U.S. Beckons Foreigners With Science Fulbrights
The United States wants to fund the world's brightest graduate students under a new program designed to dispel fears that the country has become inhospitable to foreigners since the 11 September 2001 terrorist attacks.
The program, to be called the Fulbright Science Awards, takes the name of the prestigious intellectual exchange program between the United States and some 150 countries begun after World War II. But its 25 scholarships to foreign graduate students in science and engineering will break new ground for the Fulbrights: Students will be chosen by a blue-ribbon panel of experts in a global competition rather than through the traditional bilateral agreements, and they will be funded for longer than the typical 3 years.
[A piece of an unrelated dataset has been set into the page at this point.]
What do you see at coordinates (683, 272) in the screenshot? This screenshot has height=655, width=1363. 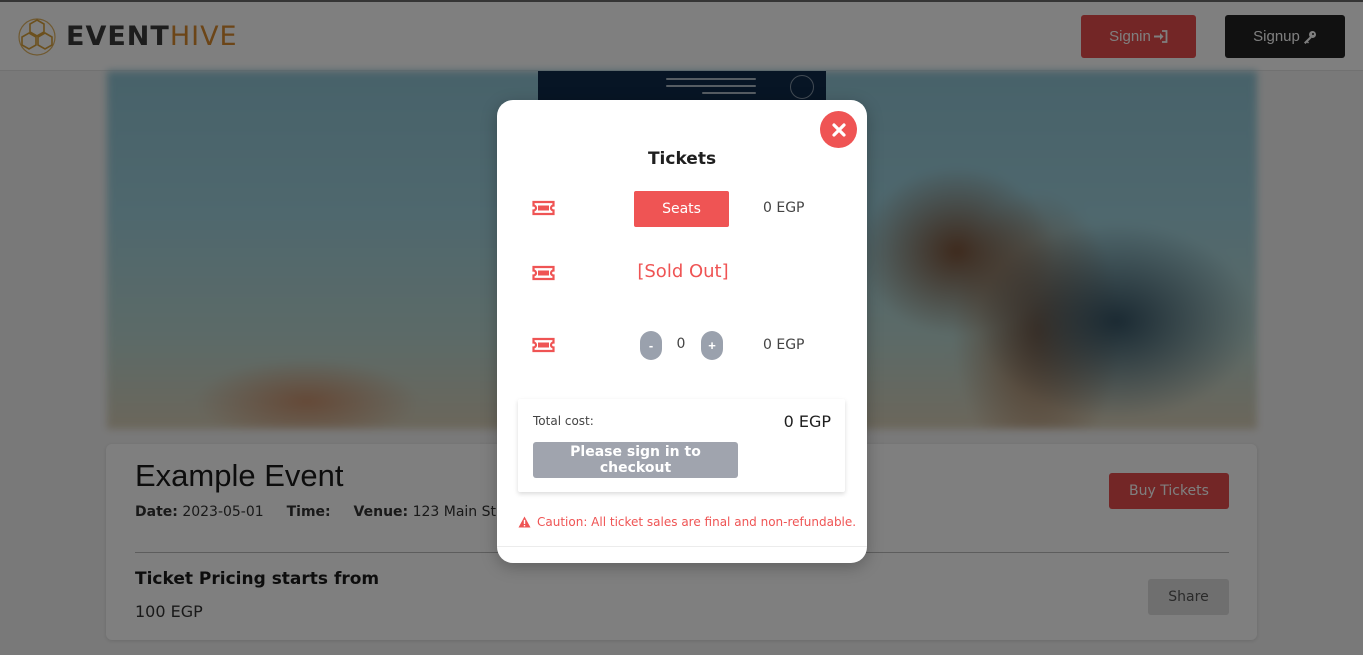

"We wanted to send a clear signal that this country is intent on welcoming foreign talent, especially future scientific and technical leaders," explains Tom Farrell, deputy undersecretary of state. "What better way to do that than through our most important global brand name in international education, the Fulbright program?" Farrell said the scholarships are designed to support students "until the completion of their Ph.D., in partnership with their university."
The awards are part of a proposed spending boost for academic exchanges to be announced next month in the president's 2007 budget request to Congress. They were mentioned in passing at a 6 January meeting with university presidents at the State Department in which academic leaders stressed the need for the United States to send a message that its borders remain open to talented students from abroad.
That message may already be getting through. Claudia Mitchell-Kernan, dean of the graduate division at the University of California, Los Angeles, reports a double-digit increase this winter in foreign applications to UCLA graduate programs. "I've heard nobody say that their applications are down," says Debra Stewart, president of the Council of Graduate Schools, whose annual survey of enrollment trends at the nation's top research institutions reported a sharp drop in applications after 9/11. Stewart credits the State Department and individual institutions for helping reverse that decline, and she predicts that the science Fulbrights will reinforce the trend.